L’éducation des patients au sujet du traitement est à considérer comme une offre supplémentaire; son objectif est de donner au patient la capacité de mettre en œuvre son traitement au quotidien, de prévoir suffisamment de temps à cet effet, de connaître les produits, de tester les produits de soins quant à leurs propriétés relipidantes et leur acceptation, d’appliquer la bonne quantité et de réagir face à une poussée. Parmi différents modules, on sélectionne ceux qui sont pertinents pour le patient en question; ils lui sont présentés sur un tableau de conférence ou sur une tablette et expliqués dans le cadre d’une formation pratique par un infirmier. Cette forme d’éducation du patient s’est avérée très utile au quotidien et elle est très appréciée des patients. Si un patient arrive p. ex. avec une exacerbation aiguë de DA, il recevra non seulement une prescription pour les produits dermatologiques dont il a besoin avec les fréquences d’utilisation correspondantes, mais aussi des instructions pratiques concernant le moment et le mode d’application, y compris l’utilisation de pansements gras-humides. Cette forme d’éducation du patient nous permet de répondre aux besoins individuels des enfants, des adolescents et des parents.
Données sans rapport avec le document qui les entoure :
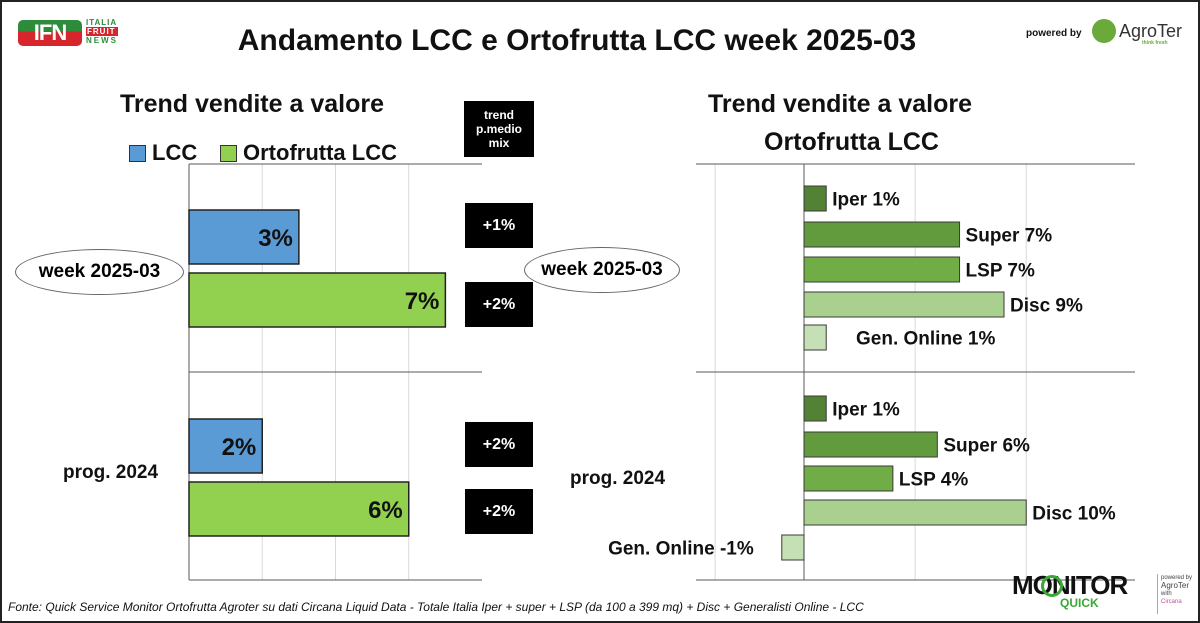 Image resolution: width=1200 pixels, height=623 pixels. What do you see at coordinates (1151, 31) in the screenshot?
I see `agroter-brand: AgroTer` at bounding box center [1151, 31].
Dans le cadre de notre consultation spécialisée à l’Hôpital de l’Île, le traitement de la DA orienté vers le patient sous-entend un traitement individualisé d’un point de vue pathogénétique ainsi que l’éducation du patient dans le cadre de la pratique clinique quotidienne et de cours. Ces exigences impliquent une prise en compte permanente des derniers développements et l’adaptation de notre programme aux tendances actuelles. Pour conclure, la figure 1 résume les différents sous-groupes de traitement et les approches thérapeutiques possibles.
Conclusion pour la pratique
- La restauration de la fonction de barrière de la peau et le contrôle de l’inflammation représentent les piliers du traitement.
- La préférence est donnée aux corticoïdes topiques en cas de poussée aiguë. Dans la cas de DA légère à modérée, les inhibiteurs topiques de la calcineurine (pimécrolimus, tacrolimus) représentent toutefois une bonne alternative en cas de poussée ainsi que pour le traitement à long terme.
- Utiliser des corticoïdes d’activité faible ou des inhibiteurs topiques de la calcineurine lors d’une atteinte sur le visage ou les paupières; des corticoïdes d’activité moyenne à forte en cas d’eczéma des mains ou des pieds. En cas d’eczéma des mains, le traitement par alitrétinoïne, en plus du fait d’éviter les facteurs déclenchants, entre également en ligne de compte.
- Un traitement par antibiotiques systémiques n’est indiqué qu’en cas de surinfection sévère.
- Dans les cas sévères et si la DA ne répond que de façon insuffisante ou pas du tout au traitement topique: rayons UV, également en association avec des corticoïdes topiques. La pose de l’indication d’un traitement systémique ne doit pas être retardée chez de tels patients.
- L’éducation du patient fait aussi partie du traitement de la DA orienté vers le patient.